======== Task data ========

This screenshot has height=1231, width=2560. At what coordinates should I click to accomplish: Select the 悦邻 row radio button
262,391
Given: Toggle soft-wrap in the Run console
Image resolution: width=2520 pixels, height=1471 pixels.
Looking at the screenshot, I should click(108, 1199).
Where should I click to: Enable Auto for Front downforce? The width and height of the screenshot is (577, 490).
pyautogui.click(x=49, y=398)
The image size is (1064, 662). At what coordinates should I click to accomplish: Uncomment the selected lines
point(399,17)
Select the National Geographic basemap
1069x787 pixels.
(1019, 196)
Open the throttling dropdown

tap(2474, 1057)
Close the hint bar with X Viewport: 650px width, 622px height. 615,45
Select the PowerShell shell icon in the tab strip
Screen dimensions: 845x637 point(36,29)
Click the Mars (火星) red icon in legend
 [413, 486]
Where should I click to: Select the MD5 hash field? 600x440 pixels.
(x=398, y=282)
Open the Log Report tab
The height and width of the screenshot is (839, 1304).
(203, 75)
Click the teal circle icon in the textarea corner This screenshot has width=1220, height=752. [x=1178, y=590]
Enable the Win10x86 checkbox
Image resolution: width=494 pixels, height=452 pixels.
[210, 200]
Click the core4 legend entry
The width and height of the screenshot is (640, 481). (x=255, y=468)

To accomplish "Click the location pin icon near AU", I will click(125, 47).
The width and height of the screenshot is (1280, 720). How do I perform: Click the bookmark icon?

========

Rewrite every nonblank line of the rows above as a Markdown table with two columns, No. and Line, numbering the lines in order from 1.

| No. | Line |
|---|---|
| 1 | This screenshot has height=1231, width=2560. At what coordinates should I click to accomplish: Select the 悦邻 row radio button |
| 2 | 262,391 |
| 3 | Given: Toggle soft-wrap in the Run console |
| 4 | Image resolution: width=2520 pixels, height=1471 pixels. |
| 5 | Looking at the screenshot, I should click(108, 1199). |
| 6 | Where should I click to: Enable Auto for Front downforce? The width and height of the screenshot is (577, 490). |
| 7 | pyautogui.click(x=49, y=398) |
| 8 | The image size is (1064, 662). At what coordinates should I click to accomplish: Uncomment the selected lines |
| 9 | point(399,17) |
| 10 | Select the National Geographic basemap |
| 11 | 1069x787 pixels. |
| 12 | (1019, 196) |
| 13 | Open the throttling dropdown |
| 14 | tap(2474, 1057) |
| 15 | Close the hint bar with X Viewport: 650px width, 622px height. 615,45 |
| 16 | Select the PowerShell shell icon in the tab strip |
| 17 | Screen dimensions: 845x637 point(36,29) |
| 18 | Click the Mars (火星) red icon in legend |
| 19 |  [413, 486] |
| 20 | Where should I click to: Select the MD5 hash field? 600x440 pixels. |
| 21 | (x=398, y=282) |
| 22 | Open the Log Report tab |
| 23 | The height and width of the screenshot is (839, 1304). |
| 24 | (203, 75) |
| 25 | Click the teal circle icon in the textarea corner This screenshot has width=1220, height=752. [x=1178, y=590] |
| 26 | Enable the Win10x86 checkbox |
| 27 | Image resolution: width=494 pixels, height=452 pixels. |
| 28 | [210, 200] |
| 29 | Click the core4 legend entry |
| 30 | The width and height of the screenshot is (640, 481). (x=255, y=468) |
| 31 | To accomplish "Click the location pin icon near AU", I will click(125, 47). |
| 32 | The width and height of the screenshot is (1280, 720). How do I perform: Click the bookmark icon? |